When I write that none of this would have been possible without the interest and support of Christian Kleinbub, I am not exaggerating. He has read every chapter almost as many times as I have, and many of the ideas I like the best come from my conversations with him. Christian constantly pushes me to be better, and for that, I cannot thank him enough. He is a true lover of New York, and I so value the explorations we have undertaken in this and many other cities. Together with our daughter Angelina Lynne, I will be excited to continue those journeys. This book is for him.

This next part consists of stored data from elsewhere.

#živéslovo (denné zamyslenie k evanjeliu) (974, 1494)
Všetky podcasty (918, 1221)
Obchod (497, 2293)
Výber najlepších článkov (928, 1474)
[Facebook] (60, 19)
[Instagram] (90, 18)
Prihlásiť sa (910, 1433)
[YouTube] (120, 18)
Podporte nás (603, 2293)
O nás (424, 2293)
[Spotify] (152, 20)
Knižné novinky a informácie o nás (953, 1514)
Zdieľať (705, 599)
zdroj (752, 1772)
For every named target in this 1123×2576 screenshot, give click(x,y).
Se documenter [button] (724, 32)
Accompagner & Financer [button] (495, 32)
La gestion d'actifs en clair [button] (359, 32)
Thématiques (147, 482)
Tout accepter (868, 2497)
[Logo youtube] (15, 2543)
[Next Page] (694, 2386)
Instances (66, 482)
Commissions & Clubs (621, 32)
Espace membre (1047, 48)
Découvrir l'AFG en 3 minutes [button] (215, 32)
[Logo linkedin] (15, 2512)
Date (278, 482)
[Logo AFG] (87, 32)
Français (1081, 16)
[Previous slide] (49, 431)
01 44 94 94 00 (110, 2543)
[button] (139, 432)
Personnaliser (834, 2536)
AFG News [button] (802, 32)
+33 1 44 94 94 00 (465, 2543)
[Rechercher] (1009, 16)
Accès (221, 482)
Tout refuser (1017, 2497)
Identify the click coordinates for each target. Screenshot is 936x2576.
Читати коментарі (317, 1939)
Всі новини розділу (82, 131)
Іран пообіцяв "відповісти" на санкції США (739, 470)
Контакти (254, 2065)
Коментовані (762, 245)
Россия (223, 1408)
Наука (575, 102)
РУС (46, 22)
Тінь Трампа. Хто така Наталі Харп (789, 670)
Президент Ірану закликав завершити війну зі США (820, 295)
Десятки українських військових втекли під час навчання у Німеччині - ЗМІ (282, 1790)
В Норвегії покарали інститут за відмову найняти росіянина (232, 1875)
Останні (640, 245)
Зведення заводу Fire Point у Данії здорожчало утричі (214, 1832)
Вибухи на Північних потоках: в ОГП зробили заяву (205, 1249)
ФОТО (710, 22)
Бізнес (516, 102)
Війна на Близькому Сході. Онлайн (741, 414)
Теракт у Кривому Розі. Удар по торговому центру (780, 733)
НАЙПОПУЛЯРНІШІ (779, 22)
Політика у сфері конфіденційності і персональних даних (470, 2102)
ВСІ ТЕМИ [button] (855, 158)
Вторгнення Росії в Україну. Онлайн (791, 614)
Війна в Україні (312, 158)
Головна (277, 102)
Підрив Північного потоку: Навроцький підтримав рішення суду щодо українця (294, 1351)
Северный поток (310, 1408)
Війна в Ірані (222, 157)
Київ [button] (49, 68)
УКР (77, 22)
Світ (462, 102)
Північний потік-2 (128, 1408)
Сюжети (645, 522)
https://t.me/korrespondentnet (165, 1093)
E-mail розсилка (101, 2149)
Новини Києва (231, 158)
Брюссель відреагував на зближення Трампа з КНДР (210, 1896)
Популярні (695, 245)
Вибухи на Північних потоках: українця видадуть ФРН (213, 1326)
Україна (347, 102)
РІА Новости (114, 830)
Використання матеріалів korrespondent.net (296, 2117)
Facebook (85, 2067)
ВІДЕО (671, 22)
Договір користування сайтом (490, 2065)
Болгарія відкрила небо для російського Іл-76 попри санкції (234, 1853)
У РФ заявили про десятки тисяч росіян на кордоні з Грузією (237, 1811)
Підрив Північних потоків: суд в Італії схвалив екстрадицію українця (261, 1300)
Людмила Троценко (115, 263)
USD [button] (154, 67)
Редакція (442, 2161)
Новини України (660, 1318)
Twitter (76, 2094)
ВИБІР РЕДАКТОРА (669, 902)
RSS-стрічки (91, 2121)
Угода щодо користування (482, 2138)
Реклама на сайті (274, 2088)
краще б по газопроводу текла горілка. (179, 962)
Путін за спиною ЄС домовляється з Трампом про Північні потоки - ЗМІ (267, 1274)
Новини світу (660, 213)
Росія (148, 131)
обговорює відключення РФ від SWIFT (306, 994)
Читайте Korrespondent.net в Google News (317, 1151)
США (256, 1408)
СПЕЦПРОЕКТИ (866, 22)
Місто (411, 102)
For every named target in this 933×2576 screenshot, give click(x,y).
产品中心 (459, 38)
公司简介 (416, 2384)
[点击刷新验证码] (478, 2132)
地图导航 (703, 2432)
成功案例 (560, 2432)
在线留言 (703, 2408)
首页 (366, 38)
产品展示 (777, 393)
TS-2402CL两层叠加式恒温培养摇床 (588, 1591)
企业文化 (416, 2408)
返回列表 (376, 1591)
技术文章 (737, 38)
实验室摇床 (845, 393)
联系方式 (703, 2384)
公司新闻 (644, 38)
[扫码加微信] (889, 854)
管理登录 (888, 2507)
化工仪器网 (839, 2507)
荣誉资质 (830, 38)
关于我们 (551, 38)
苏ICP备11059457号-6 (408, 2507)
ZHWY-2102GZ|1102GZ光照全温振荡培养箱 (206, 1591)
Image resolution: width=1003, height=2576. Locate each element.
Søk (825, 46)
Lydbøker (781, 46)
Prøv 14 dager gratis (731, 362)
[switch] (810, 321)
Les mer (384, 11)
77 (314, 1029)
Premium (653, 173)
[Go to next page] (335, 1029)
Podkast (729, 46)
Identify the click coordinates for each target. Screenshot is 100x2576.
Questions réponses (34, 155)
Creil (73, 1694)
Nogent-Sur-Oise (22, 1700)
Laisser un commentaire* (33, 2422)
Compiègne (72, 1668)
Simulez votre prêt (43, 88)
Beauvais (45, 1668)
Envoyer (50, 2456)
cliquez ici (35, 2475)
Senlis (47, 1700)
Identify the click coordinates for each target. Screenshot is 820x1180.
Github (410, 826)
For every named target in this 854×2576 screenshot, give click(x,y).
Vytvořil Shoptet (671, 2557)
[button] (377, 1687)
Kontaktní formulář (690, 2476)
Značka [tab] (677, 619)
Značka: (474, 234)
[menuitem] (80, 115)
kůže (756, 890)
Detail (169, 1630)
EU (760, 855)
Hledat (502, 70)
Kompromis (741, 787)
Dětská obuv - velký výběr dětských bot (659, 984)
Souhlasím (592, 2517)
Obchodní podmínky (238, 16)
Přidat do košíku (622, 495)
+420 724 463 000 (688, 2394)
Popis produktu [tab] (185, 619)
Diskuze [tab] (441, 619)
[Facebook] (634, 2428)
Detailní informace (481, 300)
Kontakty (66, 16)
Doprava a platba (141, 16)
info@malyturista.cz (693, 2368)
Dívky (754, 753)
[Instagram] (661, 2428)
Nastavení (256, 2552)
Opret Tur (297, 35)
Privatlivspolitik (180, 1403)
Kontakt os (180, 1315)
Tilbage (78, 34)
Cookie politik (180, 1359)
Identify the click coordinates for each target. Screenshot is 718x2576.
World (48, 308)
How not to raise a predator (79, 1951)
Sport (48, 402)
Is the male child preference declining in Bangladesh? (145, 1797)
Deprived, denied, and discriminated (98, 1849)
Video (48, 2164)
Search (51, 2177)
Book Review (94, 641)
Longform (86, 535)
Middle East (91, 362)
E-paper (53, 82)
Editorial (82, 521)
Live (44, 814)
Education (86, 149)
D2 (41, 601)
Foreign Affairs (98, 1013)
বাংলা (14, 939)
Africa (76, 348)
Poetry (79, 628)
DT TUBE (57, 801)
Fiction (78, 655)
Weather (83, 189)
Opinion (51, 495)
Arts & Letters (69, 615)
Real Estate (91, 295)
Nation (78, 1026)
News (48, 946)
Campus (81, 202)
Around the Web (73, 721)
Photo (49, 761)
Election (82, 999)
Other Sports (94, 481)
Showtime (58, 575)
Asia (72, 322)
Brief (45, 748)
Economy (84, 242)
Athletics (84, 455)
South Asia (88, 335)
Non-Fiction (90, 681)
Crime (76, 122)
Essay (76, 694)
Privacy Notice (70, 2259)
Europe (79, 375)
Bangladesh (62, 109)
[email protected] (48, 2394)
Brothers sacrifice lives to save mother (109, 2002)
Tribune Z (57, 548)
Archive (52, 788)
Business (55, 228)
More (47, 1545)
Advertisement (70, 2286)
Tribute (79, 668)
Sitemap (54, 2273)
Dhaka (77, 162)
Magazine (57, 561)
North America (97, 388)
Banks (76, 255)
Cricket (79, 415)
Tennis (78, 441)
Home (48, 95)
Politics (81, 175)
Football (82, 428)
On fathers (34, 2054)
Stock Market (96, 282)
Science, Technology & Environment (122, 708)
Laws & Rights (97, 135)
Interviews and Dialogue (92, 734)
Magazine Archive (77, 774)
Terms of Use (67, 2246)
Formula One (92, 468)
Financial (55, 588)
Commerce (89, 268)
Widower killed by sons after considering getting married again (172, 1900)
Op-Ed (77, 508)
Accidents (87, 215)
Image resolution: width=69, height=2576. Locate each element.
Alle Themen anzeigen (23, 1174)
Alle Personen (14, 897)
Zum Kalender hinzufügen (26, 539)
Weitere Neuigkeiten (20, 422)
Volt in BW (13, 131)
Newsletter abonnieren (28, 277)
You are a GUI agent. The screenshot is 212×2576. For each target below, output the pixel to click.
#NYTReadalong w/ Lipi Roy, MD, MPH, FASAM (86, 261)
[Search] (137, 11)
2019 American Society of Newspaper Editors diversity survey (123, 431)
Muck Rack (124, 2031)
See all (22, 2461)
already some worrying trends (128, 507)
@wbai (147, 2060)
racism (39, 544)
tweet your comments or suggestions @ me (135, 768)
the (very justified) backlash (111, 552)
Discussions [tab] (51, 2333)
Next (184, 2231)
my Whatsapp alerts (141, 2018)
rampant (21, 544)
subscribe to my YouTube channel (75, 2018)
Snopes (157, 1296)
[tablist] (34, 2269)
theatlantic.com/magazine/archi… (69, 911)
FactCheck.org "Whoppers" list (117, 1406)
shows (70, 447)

When Robert Rauschenberg reminisced about Josef Albers teaching students that their art had to do with the entire visual world, he was suggesting an inclusive realm of visual expression from which Albers intended his students to draw. And indeed, printed images were all around them: in a 1966 discussion of pop artists titled The Image Duplicators, Ellen H. Johnson noted,

Caught in traffic jams, packed in buses, subways, elevators, or spending a quiet evening at home, never has the human being been such a captive of the printed image, constantly changing and endlessly repeated: in books, newspapers and magazines, on the shifting world of the TV or movie screen, the blaring billboards, highway signs, giant lighted ads for hotels, theaters, storeseverywhere pictured products and pictured people beckoning, commanding and assaulting. These are the fields of Suffolk and the Fontainebleau Forest of our painters.